I don't see things that way, my profession and experience tells me things don't fit into neat little boxes. Besides, putting things into boxes when being discussed leads to fruitless arguments. It also provides opportunities for exploitation by people looking for personal and financial gain.They require things to be in boxes. You can't sell something that isn't unique, it has lesser value. You can't be unique and special if others have it too.
The point has come down too for me is to analyze Silva's performance and from there we can identify his use of aiki.
Trouble with your approach is that everything gets flattened out into mush. The reason why some are insisting on a particular definition of "aiki" is because they care about what it signifies: a set of body skills which are not
common, are not
easy to come by, but were demonstrated and taught by Takeda Sokaku and Ueshiba Morihei. (Who called them "aiki." Hence the name.)
Allowing "aiki" to mean something like "martially effective movement", which appears to be all you mean by it, doesn't get you out of any boxes. It just makes it impossible to talk about the truly interesting distinctions: Does Silva win the same way Ueshiba won? Does he leverage the same skills or is he using different skills?

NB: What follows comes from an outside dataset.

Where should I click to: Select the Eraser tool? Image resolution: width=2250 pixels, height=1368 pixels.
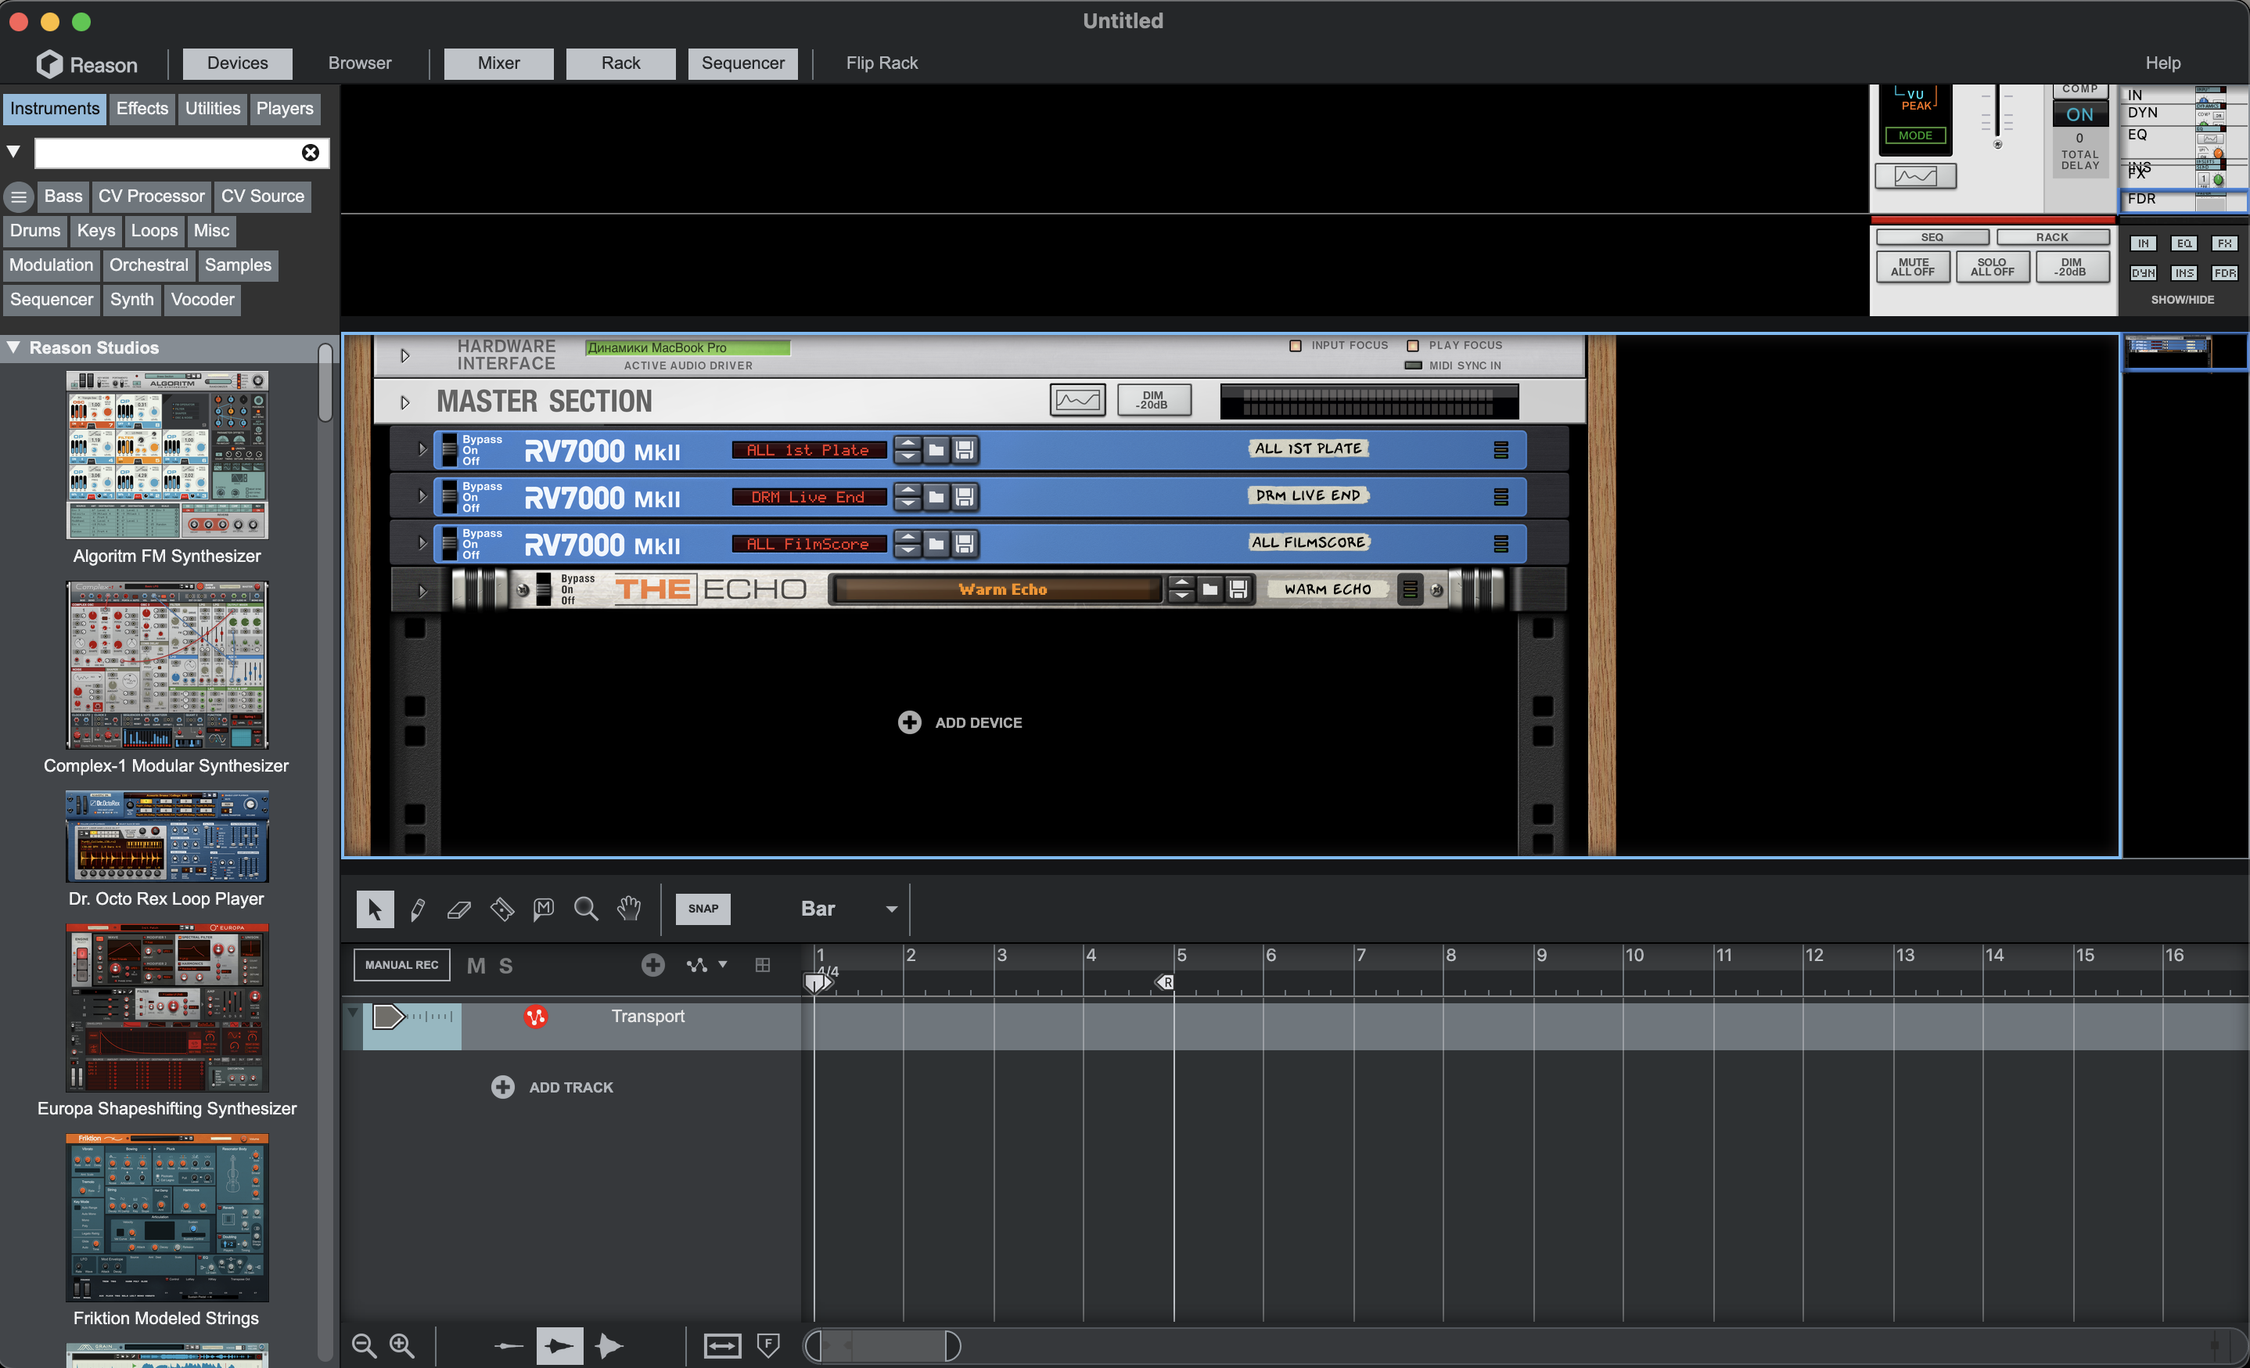(459, 910)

How are they different? How does that show up in his movement?
It also makes it impossible for you to address Kevin's hypothesis on his own terms. Is it true that you can't get to a high level of martial performance without some level of aiki skills, as Ueshiba and Takeda defined them? Why or why not? What markers could we observe to provide evidence one way or the other? You can't even enter the conversation, because you've turned the distinctions that matter into mush.
Yeah, we can all join hands and sing kumbaya and declare your definition of aiki to be as good as anybody's. But then the word becomes useless, and the concept the word stands for is lost. This has already happened, almost completely. Which makes it a matter of some urgency to recover the word, the concept, and the skills they represent.